» **TEXTO BASE**:
--------------------------------------------------

A invasão da Mesa Diretora da Câmara, na semana passada, não foi mais uma cena pitoresca do bolsonarismo em Brasília. Foi um episódio que tem exatamente o mesmo DNA antidemocrático de outras páginas infelizes de nossa história escritas pela extrema direita, como os atos de 7 de setembro de 2021 e a tentativa de golpe em 8 de janeiro de 2023.
Diante disso, não basta esperar que os pedidos feitos ao Conselho de Ética e à Corregedoria prosperem, eventualmente resultando na suspensão dos mais violentos. É preciso denunciar que a tropa de choque de Jair Bolsonaro no Congresso tem uma prática política marcada por crimes, abusos e fraudes que precisam ser rastreados de perto.
Nesta semana, Cartas Marcadas traz uma reportagem do jornalista Vinícius Segalla sobre uma das protagonistas das cenas lamentáveis da semana passada: a deputada federal Júlia Zanatta, do PL de Santa Catarina, que admitiu ter usado o próprio bebê como escudo humano durante o episódio.
A investigação de Segalla revela que a deputada emprega como assessora uma nutricionista — que, coincidência ou não, é a esposa de seu advogado. Vamos aos fatos?
Nutricionista ‘representa’ Zanatta
No dia 23 de julho de 2024, Júlia Zanatta foi às redes sociais criticar a colega Érika Hilton, do PSOL de São Paulo, ecoando acusações de que a parlamentar paulista remuneraria maquiadores com dinheiro público, por meio de cargos de gabinete. Era de se esperar, portanto, que Zanatta evitasse qualquer situação semelhante. Não é o caso.
Em 30 de abril de 2024, Zanatta nomeou em seu gabinete, como secretária parlamentar, a nutricionista especializada em saúde da mulher Ana Julia Rodrigues Monteiro. No cargo, com jornada de 40 horas semanais, ela recebe remuneração bruta de R$ 4.976. Desde o ano passado, portanto, Ana Julia já recebeu mais de R$ 74 mil de dinheiro público.
Pelas regras da Câmara, não é permitido ocupar o posto realizando atividades incompatíveis com o expediente. Apesar disso, Ana Julia segue atuando como nutricionista, com uma clínica própria em Imbituba, município a 96 km de Florianópolis e 115 km de Criciúma, cidade natal de Zanatta.
A reportagem entrou em contato pelos canais de agendamento divulgados pela nutricionista e constatou que ela oferece horários de consulta que coincidem com o expediente da Câmara.

--------------------------------------------------

» **O QUE FAZER A**:
No texto sobre a deputada Júlia Zanatta, por que "Era de se esperar" que ela "evitasse qualquer situação semelhante"? Explique em até três frases.
» **O QUE FAZER B**:
Escreva a continuação do texto sobre a deputada Júlia Zanatta a partir da última frase.
Os itens não têm nenhum papel nesta atividade.

--------------------------------------------------

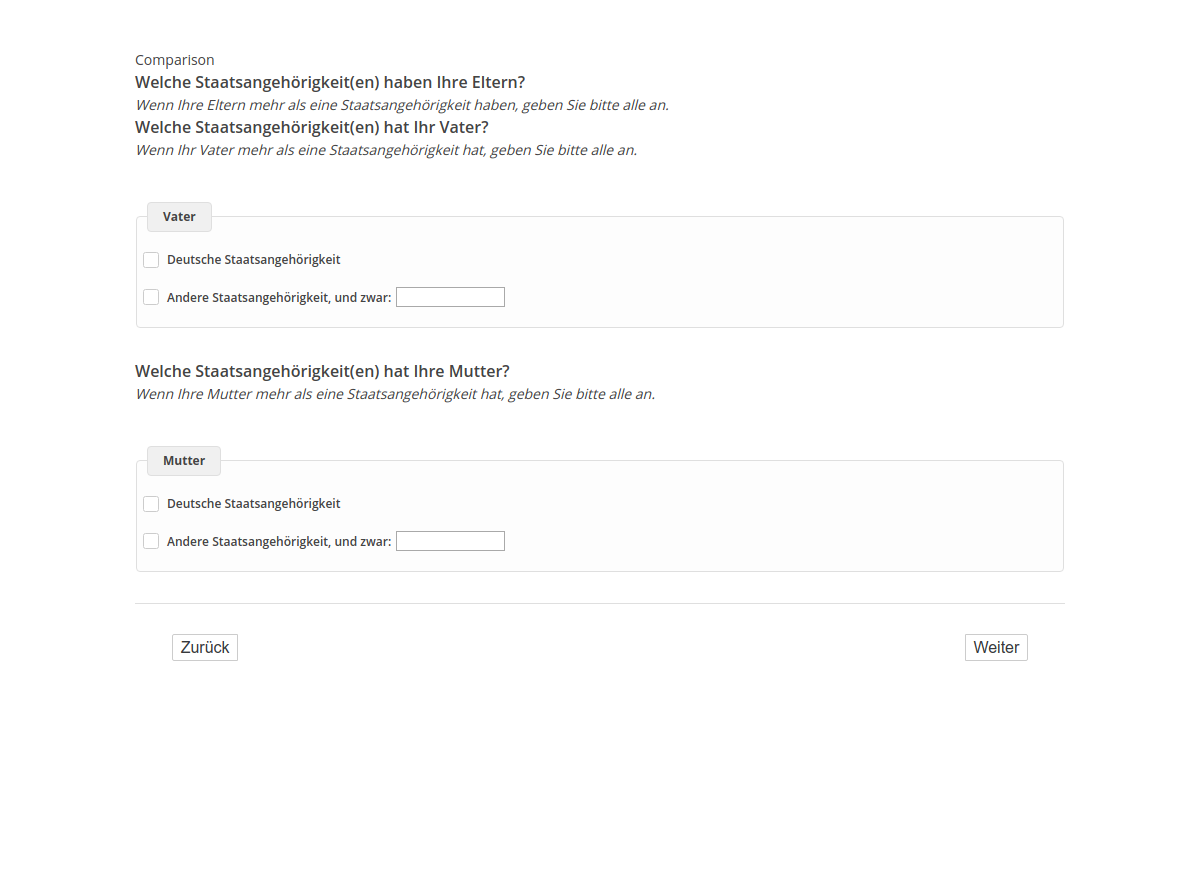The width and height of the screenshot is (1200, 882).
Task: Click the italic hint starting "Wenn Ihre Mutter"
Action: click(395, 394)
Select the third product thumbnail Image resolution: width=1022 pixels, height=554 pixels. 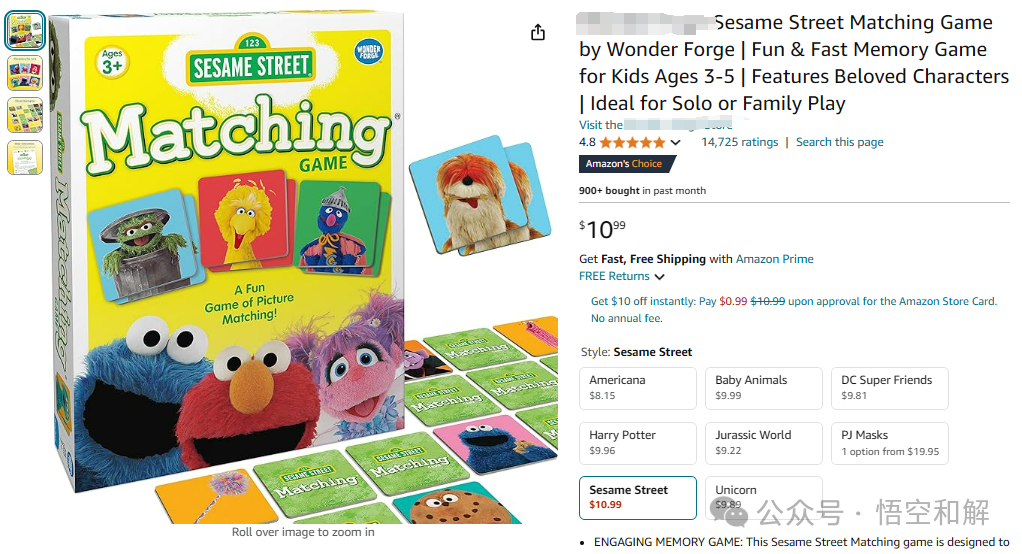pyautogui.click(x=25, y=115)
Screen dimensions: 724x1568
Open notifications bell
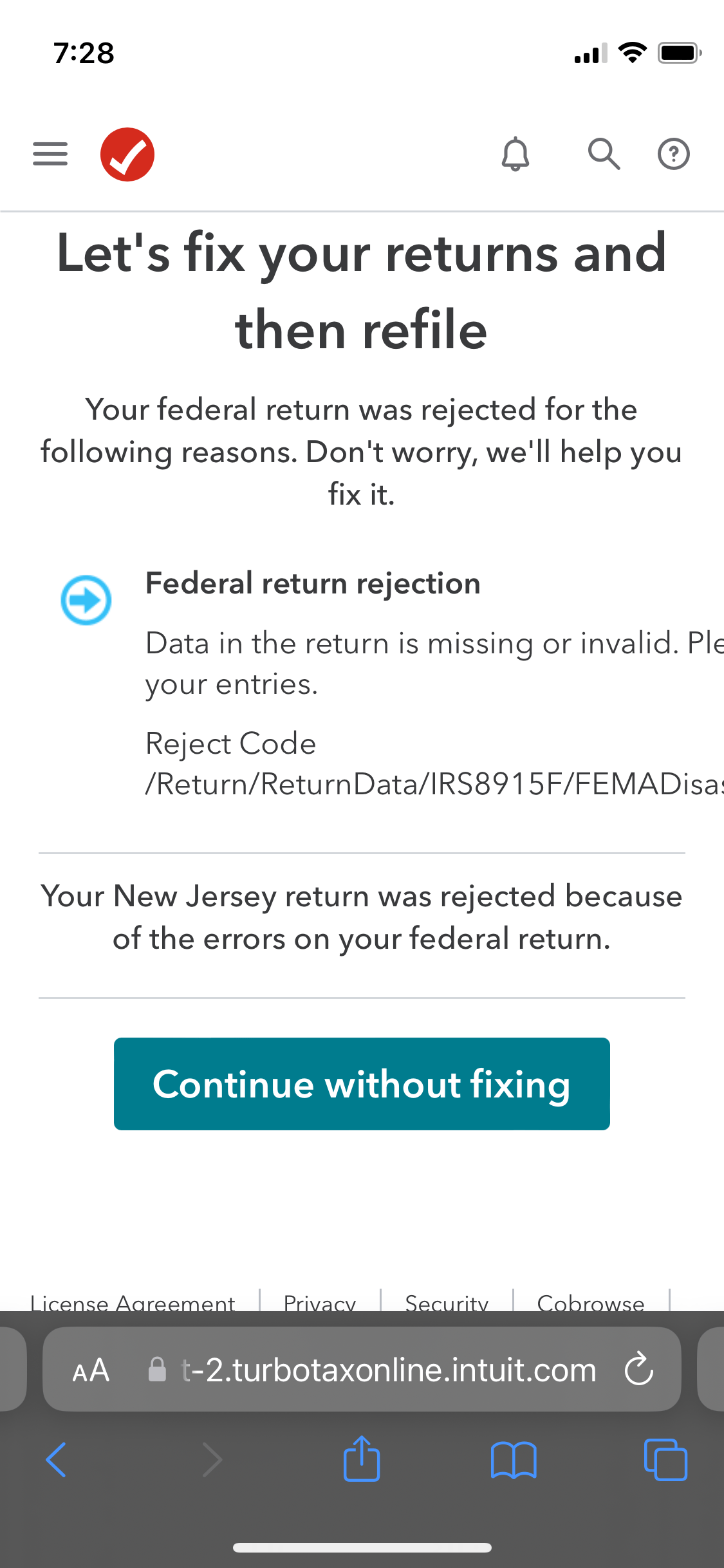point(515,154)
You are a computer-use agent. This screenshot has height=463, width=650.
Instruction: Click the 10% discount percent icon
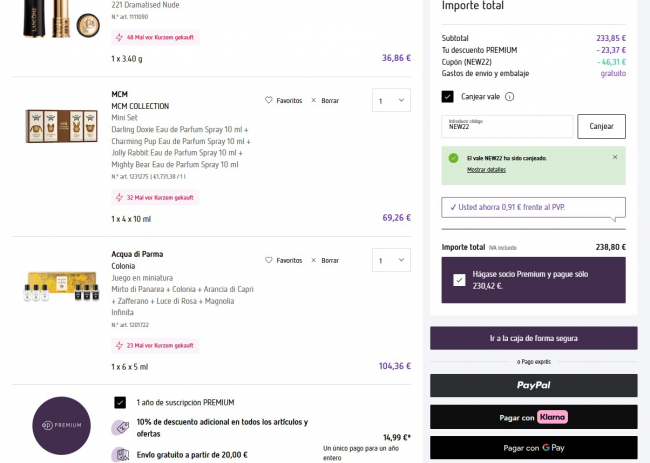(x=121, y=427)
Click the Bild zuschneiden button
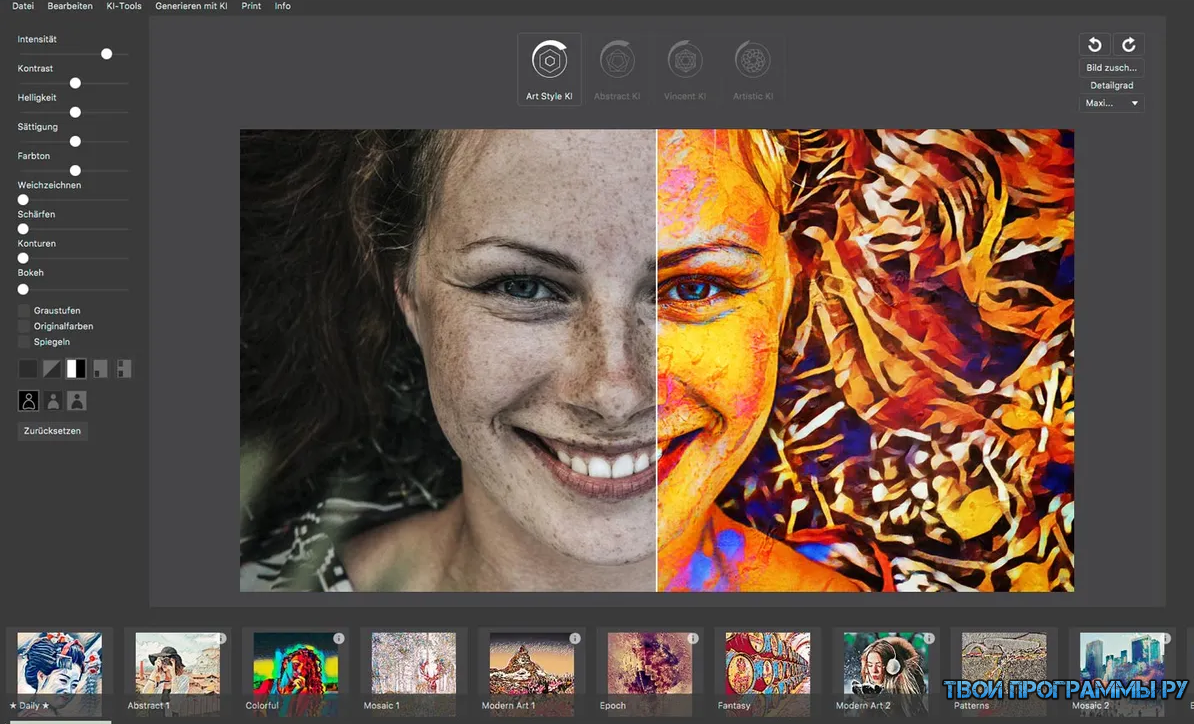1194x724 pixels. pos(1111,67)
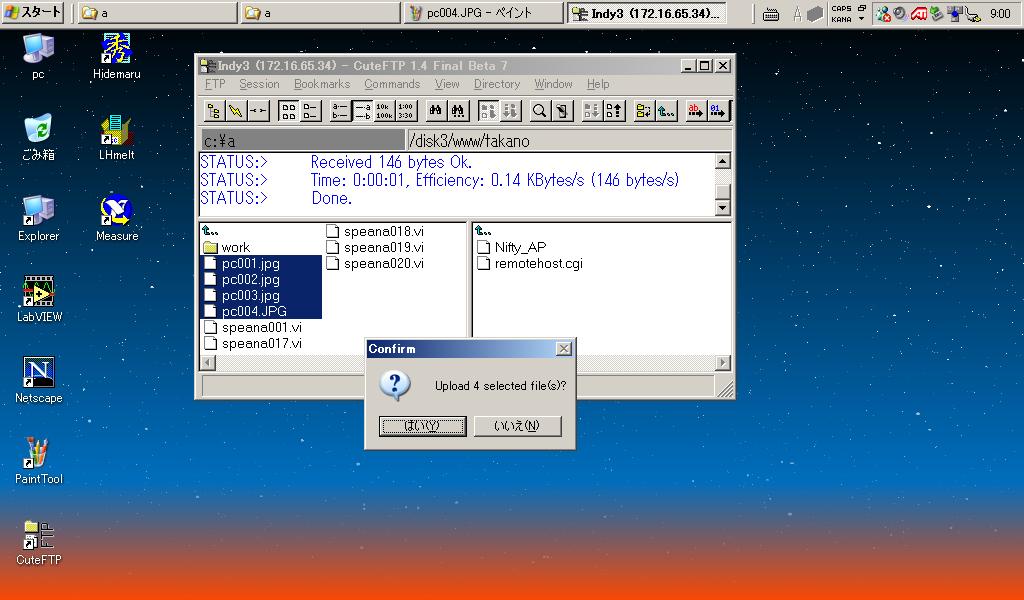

--------------------------------------------------

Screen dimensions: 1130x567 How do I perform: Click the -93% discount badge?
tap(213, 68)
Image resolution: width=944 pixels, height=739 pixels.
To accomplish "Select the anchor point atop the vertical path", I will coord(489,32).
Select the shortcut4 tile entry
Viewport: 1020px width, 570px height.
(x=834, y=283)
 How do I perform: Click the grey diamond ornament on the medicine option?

--------------------------------------------------

» **SUA RESPOSTA A**:
Porque, em 23 de julho de 2024, Zanatta usou as redes sociais para criticar a deputada Érika Hilton, do PSOL de São Paulo. Ela repetiu acusações de que Hilton pagaria maquiadores com dinheiro público por meio de cargos de gabinete.

» **SUA RESPOSTA B**:
Uma paciente ouvida pelo Intercept Brasil relatou ter sido atendida por Ana Júlia em seu consultório, numa segunda-feira, durante o horário comercial — período em que a servidora deveria estar trabalhando em Brasília ou no escritório político de Zanatta. A apuração também identificou que, às quintas-feiras, Ana Júlia atende na clínica privada Ódena Saúde da Mulher, em Tubarão, no interior catarinense.
Além dos atendimentos, Ana Julia tem uma intensa atividade nas redes sociais. Ela publica de quatro a seis vezes por semana sobre nutrição e vida pessoal, sem qualquer menção a atividades políticas. Disponibiliza links para agendamento de consultas e, em novembro de 2024, já lotada no gabinete, chegou a anunciar serviços de mentoria.
Em suas redes, Ana Julia não esconde que é casada com o advogado Pedro Henrique Monteiro, procurador-geral de Imbituba, vice-presidente da OAB local e sócio do escritório Monteiro Advocacia. Até pelo menos dezembro de 2024, ele atuou como advogado de Zanatta.
Naquele mês, representando a deputada, Monteiro protocolou queixa-crime contra a ex-senadora Ideli Salvatti, do PT de Santa Catarina, e o presidente do Sebrae e ex-deputado federal Décio Lima, também do PT catarinense, acusando-os de calúnia por postagens nas redes sociais.
Pedro também representou a congressista em outras ações, que chegaram a ser divulgadas por ela com elogios ao trabalho do advogado, e seu escritório ainda a assiste judicialmente.
Questionada pelo Intercept, Ana Julia admitiu que conheceu Zanatta através de seu marido e disse não ver incompatibilidade entre as funções de nutricionista e secretária parlamentar. Ela afirmou ainda que cumpre tarefas de “representação política” para a deputada federal, ressaltando que, quando demandada, trabalha nos finais de semana.
Nós também questionamos Júlia Zanatta e o advogado Pedro Henrique Monteiro sobre as informações apuradas. Até o momento, não houve resposta. O espaço segue aberto.
*A reportagem teve a colaboração Gabriel Siqueira.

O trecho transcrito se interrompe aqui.